1. It’s all about balance. As I slowly incorporate more and more cooked foods back into my diet, I’m beginning to see the yin & yang of the situation: Raw foods make me feel better after the meal, but cooked foods make eating the meal worthwhile. Therefore, I try to balance every cooked item with a Raw item throughout the day. Fine, have that veggie burger at lunch, but get the side salad instead of fries. Go ahead, eat that pancake for breakfast, but have a raw smoothie for your dinner’s dessert. These seem like classic dieting tips, but it’s not about a diet, it’s about a lifestyle. I know I’ll feel better if I eat this way, and if I don’t, I’ll pay for it with less energy & diminished clarity. Besides, it’s kind of fun to know there’s more than one way to enjoy vegan mayonnaise.

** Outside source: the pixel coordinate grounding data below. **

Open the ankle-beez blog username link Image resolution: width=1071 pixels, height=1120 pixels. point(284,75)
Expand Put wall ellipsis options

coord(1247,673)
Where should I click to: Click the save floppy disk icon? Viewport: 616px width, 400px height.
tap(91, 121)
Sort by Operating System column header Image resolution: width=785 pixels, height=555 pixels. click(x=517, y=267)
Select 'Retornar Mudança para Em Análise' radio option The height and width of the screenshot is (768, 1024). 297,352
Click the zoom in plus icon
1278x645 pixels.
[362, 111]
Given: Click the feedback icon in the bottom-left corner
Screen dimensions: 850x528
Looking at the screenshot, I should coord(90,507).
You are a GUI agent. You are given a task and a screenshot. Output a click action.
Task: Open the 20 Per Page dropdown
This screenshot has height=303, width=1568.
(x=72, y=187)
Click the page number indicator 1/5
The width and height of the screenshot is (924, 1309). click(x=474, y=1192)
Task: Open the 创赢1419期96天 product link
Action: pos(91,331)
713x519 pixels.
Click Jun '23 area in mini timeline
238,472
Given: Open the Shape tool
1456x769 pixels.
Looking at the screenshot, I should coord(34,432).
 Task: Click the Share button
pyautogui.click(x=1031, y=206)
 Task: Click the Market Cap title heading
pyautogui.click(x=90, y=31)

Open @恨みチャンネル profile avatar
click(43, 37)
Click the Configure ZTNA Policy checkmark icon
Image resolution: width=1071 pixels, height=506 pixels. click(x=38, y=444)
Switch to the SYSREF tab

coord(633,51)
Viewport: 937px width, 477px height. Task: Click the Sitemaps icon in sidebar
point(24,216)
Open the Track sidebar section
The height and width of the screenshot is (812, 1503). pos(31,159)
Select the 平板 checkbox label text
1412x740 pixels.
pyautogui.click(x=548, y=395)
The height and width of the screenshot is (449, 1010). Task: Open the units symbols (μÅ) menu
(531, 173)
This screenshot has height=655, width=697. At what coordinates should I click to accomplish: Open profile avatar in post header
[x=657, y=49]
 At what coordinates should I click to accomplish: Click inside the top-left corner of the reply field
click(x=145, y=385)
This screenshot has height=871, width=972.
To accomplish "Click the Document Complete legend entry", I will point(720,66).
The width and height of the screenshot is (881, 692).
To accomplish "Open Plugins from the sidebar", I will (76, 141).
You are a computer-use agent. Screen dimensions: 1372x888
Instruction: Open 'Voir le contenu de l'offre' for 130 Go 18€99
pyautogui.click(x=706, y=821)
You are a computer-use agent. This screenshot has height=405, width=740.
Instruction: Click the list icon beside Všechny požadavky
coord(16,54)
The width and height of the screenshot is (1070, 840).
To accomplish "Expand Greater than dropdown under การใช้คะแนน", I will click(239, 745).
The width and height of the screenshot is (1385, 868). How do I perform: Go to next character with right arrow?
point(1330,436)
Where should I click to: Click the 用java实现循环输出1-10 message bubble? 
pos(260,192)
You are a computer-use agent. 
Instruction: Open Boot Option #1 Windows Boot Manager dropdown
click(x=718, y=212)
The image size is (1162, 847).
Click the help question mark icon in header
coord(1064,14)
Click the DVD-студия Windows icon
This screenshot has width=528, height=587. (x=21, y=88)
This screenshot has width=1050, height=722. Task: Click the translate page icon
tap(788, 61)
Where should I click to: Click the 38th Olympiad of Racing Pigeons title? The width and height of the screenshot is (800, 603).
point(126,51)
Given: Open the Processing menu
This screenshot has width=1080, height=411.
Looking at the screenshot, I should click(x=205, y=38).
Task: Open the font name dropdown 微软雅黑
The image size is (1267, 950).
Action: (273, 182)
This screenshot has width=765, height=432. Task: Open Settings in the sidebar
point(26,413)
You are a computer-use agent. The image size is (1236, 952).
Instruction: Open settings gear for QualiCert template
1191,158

2. Eat less wheat. After nearly a month without bread, I’ve noticed a definite difference in the way my body feels with and without wheat. The first Raw cheat I had involving flour ended in food baby & sinus congestion. Yep, I’m slightly allergic. While my symptoms are nowhere near severe enough to make me cut out wheat completely, I will certainly be experimenting with some gluten-free recipes in the future. Once again, it’s all about balance.
3. 100% Raw is amazing, but it’s just not for me. [Even with a bigger budget.] I like variety. I like experimentation. I like to bake. These are things that have become an integral part of my enjoyment of the vegan lifestyle and going 100% Raw placed limitations on that joy. Plus, no matter how hard I try to love it, a guacamole-stuffed mushroom cap is a tasty snack, not a satisfying meal.
How Raw can you go?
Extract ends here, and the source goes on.